**Short task A:** In the meeting notes below, what main difference between the 1-UA mode and the local mode does mfoltzgoogle describe from a Web developer's perspective?

**Text extract:**
----------------
Action: anssik to propose amendments to the CG charter to make incubation possible.
Anssi: I will propose some text so that we can work on it in the CG
mfoltzgoogle: OK, when that is done, we'll want to work internally to make sure that this addresses their use cases.
Louay: One question. Let's say I'm connected using 1-UA mode. In this case, you can still have the local mode. What is the difference between this mode and the 1-UA mode?
mfoltzgoogle: The main difference from a Web developer perspective is in the 1-UA mode, you start from a fresh browsing context. In the local mode, you share the context with the controller.
Louay: In case of Airplay, do we need also in the 1-UA mode to support all the features that are supported in the local mode?
mfoltzgoogle: Mozilla's feedback at TPAC was that, if it's a better fit, then it may replace the 1-UA mode.
Louay: Is there a security issue in the 1-UA mode if we share cookies and the like?
mfoltzgoogle: There is a potential issue if video stream is not transmitted securely, but that exists today.
… We trust the platform-provided displays are secure enough.
anssik: This is a "glorified" version of window.open!
tidoust: Note TAG's design principle document says that dictionary parameters are better than boolean (see TAG Client-side API Design Principles: 2.6. Prefer dictionary parameters over boolean parameters or other unreadable parameters).
mfoltzgoogle: When we launched the Open Screen Protocol effort, we said we'd look into requirements for the Remote Playback API. It would be useful to look into it if someone can help. Otherwise it will be a bit lower priority for us right now.
anssik: We probably want to end up with requirements that can be satisfied by Presentation API requirements.
mfoltzgoogle: Correct. I think many requirements are similar.
… Control messages will be different. For remote playback, we need a way to remote media commands. That's still the work to be done if we want to provide a path for implementers.
… I know that there was a lot of discussions in the group about which commands are supported and which are not.
anssik: Maybe Apple will ship something sometime and you may hear feedback. I think Mounir and Anton did a research on support in different browsers.
anssik: What do you think about the latency requirements? In the Remote Playback API case, you would want commands to be reflected on the receiving side.
mfoltzgoogle: I think that's similar to the Presentation API, you can use Presentation API for media playback as well.
anssik: fastSeek may be a challenge
mfoltzgoogle: Right, knowing whether we need to support fastSeek would be a valuable thing to know.
anssik: We have 3 implementations of a similar feature Safari, Edge, Chrome.
mfoltzgoogle: A demo app that allows to send all the video commands, we could see how the implementations behave.
… We'd probably end up with play/pause, seek. And then some properties where there would be some variance.
tidoust: I believe plh had such an page with all video commands in the past. I'll try to find a pointer to it.
----------------
**Extracted entries:**
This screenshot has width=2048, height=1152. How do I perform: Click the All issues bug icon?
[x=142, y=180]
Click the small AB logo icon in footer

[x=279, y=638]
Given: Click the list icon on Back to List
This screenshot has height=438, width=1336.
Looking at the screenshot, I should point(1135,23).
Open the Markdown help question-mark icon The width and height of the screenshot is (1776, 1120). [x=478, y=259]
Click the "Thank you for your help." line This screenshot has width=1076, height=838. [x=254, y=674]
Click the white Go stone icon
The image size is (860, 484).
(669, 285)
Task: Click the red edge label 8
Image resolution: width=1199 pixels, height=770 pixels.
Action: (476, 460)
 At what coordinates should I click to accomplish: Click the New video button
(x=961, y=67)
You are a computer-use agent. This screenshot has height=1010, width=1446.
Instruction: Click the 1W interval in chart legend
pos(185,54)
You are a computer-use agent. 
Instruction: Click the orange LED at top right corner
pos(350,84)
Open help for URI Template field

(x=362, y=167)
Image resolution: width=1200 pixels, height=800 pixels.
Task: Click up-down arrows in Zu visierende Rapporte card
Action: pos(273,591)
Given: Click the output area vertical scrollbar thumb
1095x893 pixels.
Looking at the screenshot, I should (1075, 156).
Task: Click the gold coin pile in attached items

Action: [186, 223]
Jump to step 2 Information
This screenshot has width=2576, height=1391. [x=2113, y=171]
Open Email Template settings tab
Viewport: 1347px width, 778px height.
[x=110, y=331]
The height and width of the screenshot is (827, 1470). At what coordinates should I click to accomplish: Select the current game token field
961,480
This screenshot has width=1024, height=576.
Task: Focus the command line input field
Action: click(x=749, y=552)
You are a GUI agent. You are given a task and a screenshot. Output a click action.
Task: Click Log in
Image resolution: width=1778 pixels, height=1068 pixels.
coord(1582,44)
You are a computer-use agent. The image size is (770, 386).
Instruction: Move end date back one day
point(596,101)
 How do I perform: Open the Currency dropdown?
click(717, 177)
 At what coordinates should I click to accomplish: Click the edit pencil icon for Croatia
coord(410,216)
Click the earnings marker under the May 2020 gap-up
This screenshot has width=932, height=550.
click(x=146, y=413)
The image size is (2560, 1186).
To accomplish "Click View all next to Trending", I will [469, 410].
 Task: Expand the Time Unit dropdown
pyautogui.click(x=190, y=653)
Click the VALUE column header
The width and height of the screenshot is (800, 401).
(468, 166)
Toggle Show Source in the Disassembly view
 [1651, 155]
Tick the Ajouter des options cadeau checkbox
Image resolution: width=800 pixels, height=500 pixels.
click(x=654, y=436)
----------------
**Short task B:** Return every line of the listing above that contains the word "Open".

**Exercise solution A:** In the 1-UA mode you start from a fresh browsing context, while in the local mode you share the context with the controller.

**Exercise solution B:**
Open the Markdown help question-mark icon The width and height of the screenshot is (1776, 1120). [x=478, y=259]
Open help for URI Template field
Open Email Template settings tab
 How do I perform: Open the Currency dropdown?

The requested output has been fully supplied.